10 people are going canoeing/tubing. some people will tube, some will canoe. tubes are $7 each. canoes are $11 each. tubes hold one person. canoes hold three. if you want to spend exactly $50, how many canoes and tubes can you buy?
what would be the equation for how many tubes and canoes you would need?
i know the equation for cost would be 7t +11c=50, but i can't figure out the other equation so I can do linear combination
Look at the post that I just helped you on below.
:-)
thank you
To find the equation for the number of tubes and canoes needed, let's start by defining the variables:
Let's say the number of tubes is represented by 't' and the number of canoes is represented by 'c'.
Since tubes hold one person each, and canoes hold three people, we can determine the total number of people participating by adding the number of people in tubes (t) to the number of people in canoes (3c).
The total number of people is given as 10, so we can set up the equation:
t + 3c = 10
This equation represents the total number of people participating in canoeing/tubing.

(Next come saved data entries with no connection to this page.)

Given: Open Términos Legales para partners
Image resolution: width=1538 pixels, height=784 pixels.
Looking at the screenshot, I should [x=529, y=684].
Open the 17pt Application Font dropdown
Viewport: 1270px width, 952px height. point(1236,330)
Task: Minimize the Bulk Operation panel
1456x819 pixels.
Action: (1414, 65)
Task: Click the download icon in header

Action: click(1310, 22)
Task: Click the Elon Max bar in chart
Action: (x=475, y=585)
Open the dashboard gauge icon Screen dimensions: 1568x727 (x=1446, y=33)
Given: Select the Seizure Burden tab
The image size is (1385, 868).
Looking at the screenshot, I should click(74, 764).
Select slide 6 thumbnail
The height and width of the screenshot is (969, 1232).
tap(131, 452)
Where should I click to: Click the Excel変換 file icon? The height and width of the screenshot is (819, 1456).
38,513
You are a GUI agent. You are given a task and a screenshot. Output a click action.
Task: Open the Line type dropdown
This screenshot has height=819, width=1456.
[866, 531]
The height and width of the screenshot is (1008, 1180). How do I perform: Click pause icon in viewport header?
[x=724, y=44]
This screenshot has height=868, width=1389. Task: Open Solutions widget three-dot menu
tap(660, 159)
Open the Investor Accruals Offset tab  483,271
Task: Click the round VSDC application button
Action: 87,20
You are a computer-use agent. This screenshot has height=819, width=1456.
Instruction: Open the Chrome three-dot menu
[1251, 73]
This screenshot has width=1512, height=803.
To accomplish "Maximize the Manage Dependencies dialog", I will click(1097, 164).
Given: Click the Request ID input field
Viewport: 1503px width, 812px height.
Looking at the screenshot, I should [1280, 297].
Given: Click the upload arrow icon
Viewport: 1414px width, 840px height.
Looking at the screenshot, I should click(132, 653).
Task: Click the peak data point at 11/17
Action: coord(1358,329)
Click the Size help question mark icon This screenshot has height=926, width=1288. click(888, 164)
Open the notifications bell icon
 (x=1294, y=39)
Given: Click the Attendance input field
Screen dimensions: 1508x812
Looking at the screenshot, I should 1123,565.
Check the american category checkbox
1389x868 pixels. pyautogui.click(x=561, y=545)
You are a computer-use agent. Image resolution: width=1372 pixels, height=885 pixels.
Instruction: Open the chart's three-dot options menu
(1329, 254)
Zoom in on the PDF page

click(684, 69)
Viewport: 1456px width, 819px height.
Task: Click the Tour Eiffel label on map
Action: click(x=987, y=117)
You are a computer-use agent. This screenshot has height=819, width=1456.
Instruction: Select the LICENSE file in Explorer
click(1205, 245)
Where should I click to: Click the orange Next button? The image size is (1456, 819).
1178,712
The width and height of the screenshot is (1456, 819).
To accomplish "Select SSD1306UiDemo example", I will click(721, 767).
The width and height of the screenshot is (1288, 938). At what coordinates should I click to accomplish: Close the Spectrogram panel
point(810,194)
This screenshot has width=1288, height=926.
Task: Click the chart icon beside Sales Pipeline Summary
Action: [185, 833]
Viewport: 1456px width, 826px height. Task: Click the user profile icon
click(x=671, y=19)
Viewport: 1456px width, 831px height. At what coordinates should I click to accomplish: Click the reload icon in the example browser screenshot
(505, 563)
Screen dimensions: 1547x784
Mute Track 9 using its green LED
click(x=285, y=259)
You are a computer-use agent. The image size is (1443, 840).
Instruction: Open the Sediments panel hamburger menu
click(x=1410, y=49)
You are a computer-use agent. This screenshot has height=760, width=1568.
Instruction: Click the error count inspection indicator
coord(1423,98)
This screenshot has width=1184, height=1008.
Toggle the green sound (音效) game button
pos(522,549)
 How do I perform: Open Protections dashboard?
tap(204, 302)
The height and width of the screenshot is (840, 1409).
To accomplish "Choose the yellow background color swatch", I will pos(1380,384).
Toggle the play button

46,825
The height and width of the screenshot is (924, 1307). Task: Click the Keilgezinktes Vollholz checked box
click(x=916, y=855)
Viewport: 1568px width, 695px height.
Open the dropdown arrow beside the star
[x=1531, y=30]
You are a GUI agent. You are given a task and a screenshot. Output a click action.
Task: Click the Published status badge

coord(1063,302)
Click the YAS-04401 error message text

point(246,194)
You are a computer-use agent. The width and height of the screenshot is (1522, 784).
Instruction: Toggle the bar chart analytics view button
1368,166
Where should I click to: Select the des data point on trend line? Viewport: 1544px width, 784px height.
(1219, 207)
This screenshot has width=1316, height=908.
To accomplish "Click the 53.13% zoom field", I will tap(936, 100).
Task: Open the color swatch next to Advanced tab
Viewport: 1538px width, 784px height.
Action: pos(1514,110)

Now, we can go back to the equation for the cost:
7t + 11c = 50
This equation represents the cost of buying the tubes and canoes.
So, the two equations representing the number of tubes and canoes needed and the total cost are:
t + 3c = 10 (equation 1)
7t + 11c = 50 (equation 2)
Now, you can solve these two equations using the method of linear combination or any other appropriate method to determine the number of tubes and canoes that can be bought within the given constraints.